▶ PASSAGE
So how should investors look at this trend? Fair trade stocks aren’t that well-defined yet. It’s still an emerging category within the investing framework. Until recently, many other metrics tended to top fairness in terms of investment analysis. For analyzing fair trade, there’s obviously the component of treating farmers and other such laborers well. Also, minimizing environmental harm through things such as green energy and water conservation should merit applause.
With that in mind, an investor looking for fair trade stocks could go through the MSCI’s environmental, social and governance (ESG) database and find high-scoring stocks. To get started, here are seven such fair trade stocks that have high ESG scores. Each excels in ethical inventory sourcing, labor and environmental practices:
- McCormick (NYSE:MKC)
- Diageo (NYSE:DEO)
- Starbucks (NASDAQ:SBUX)
- Home Depot (NYSE:HD)
- Hormel Foods (NYSE:HRL)
- Nestle (OTCMKTS:NSRGY)
- Xylem (NYSE:XYL)
Fair Trade Stocks: McCormick (MKC)
MSCI ESG Rating: A
McCormick is the global leader in spices and seasonings. It has also developed a leading flavor solutions division that provides sauces, condiments and flavor blends to many leading U.S. restaurants.
In the course of doing business, McCormick sources spices and raw materials from many remote corners of the world. The company, for example, saw a sharp decline in profitability many years ago due to an extreme shortage of vanilla beans due to political unrest in Madagascar, which is the leading grower of vanilla. Naturally, McCormick has had to cultivate stable mutually beneficial relationships with farmers and local governments to ensure steady access to its goods.

▶ WHAT TO DO
A. In the article on fair trade stocks, why has McCormick had to build stable, mutually beneficial relationships with farmers and local governments?
B. According to the article on fair trade stocks, which country is the leading grower of vanilla?
C. Continue the article on fair trade stocks from the point where it stops.

▶ INFORMATION SHOWN
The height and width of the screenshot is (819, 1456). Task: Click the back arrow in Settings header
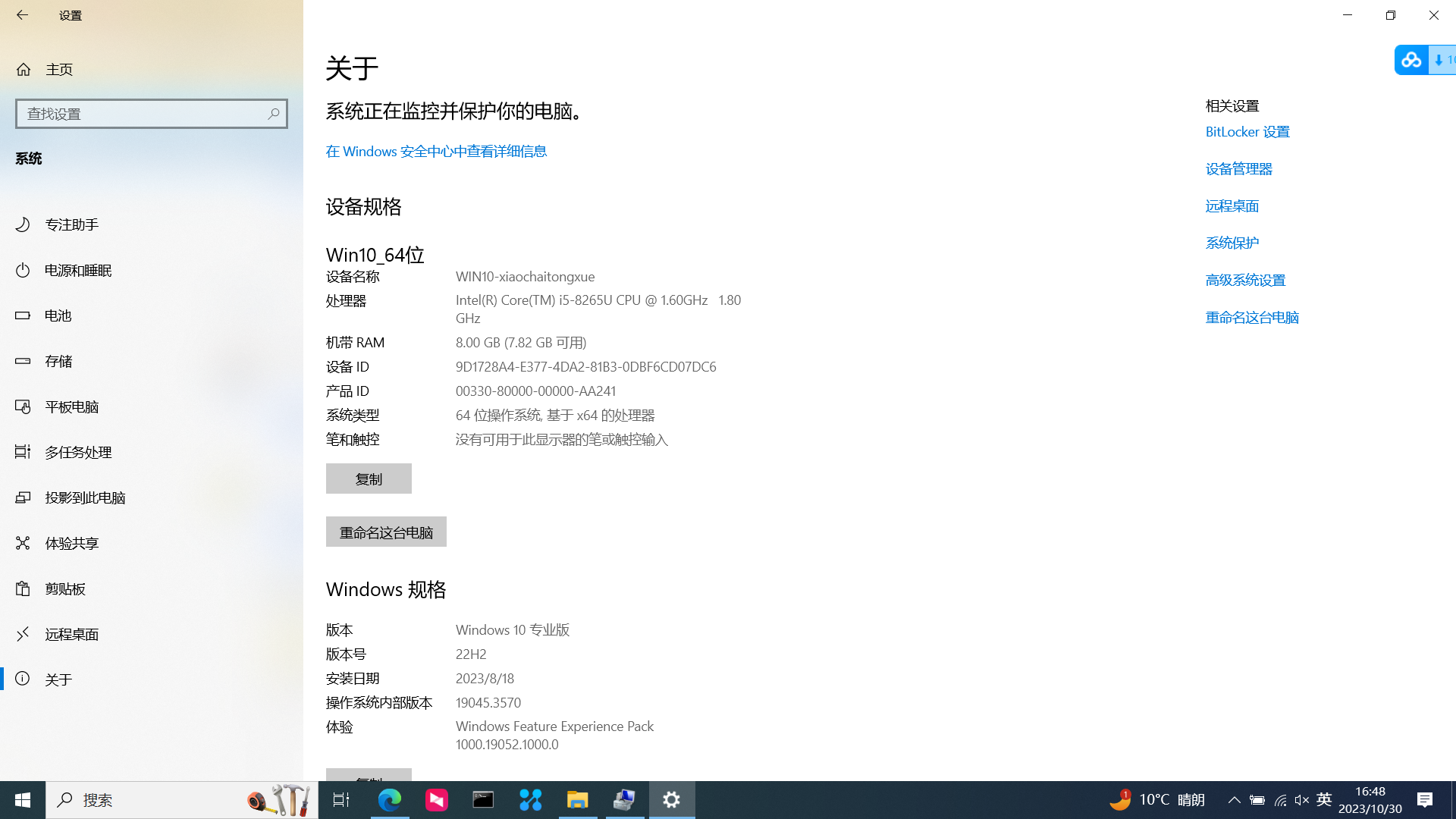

▶ RESPONSES
A. McCormick gets spices and raw materials from many remote parts of the world, and a sharp vanilla bean shortage caused by political unrest in Madagascar once cut deeply into its profits. It builds these relationships to keep steady access to its goods.

B. Madagascar is the leading grower of vanilla.

C.
To that end, McCormick invests heavily in social development in numerous countries. The company has built schools in Madagascar, provides fresh drinking water in India and has nurtured new farming operations in Indonesia, among other efforts. More generally, McCormick offers bonuses directly to farmers for its Rainforest-Alliance certified products. This helps participants earn a livable wage while giving consumers the confidence in knowing the spices they buy don’t destroy pristine ecosystems.
Furthermore, MSCI judges these efforts to be a success. McCormick is ahead of its food peers in aggregate ESG rating. And MSCI particularly lauds McCormick for its efforts in sustainable and equitable raw material sourcing along with its exemplary supply chain labor standards.
MSCI ESG Rating: AAA
That’s right, Diageo is one of the rare few companies with a perfect triple-AAA ESG rating. This might seem ironic at first glance. Diageo, after all produces beer and hard spirits. These can have negative social consequences when consumed in excess. And many socially conscious investors shun tobacco stocks altogether due to the societal ramifications.
Regardless, Diageo has made the best of its hand. While the company earns top marks across the board, it’s excellent in reducing water usage and its low-carbon footprint particularly stand out. A brewing company goes through a ton of water in the course of operations; however, Diageo has done its part to make this as ecologically sustainable as possible.
Diageo does all this while also treating its shareholders well. In fact, it has increased its annual dividend every year since it was formed in the late 1990s.
Fair Trade Stocks: Starbucks (SBUX)
MSCI ESG Rating: BBB
Starbucks is not perfect on an ESG basis. In fact, MSCI has noted significant deficiencies with some areas of Starbucks’ operations. However, as far as fair trade stocks go, Starbucks is one of the pioneers. Long before fair trade became a household word, Starbucks had taken the initiative to set up programs to buy coffee directly from farmers in places such as Guatemala and Kenya.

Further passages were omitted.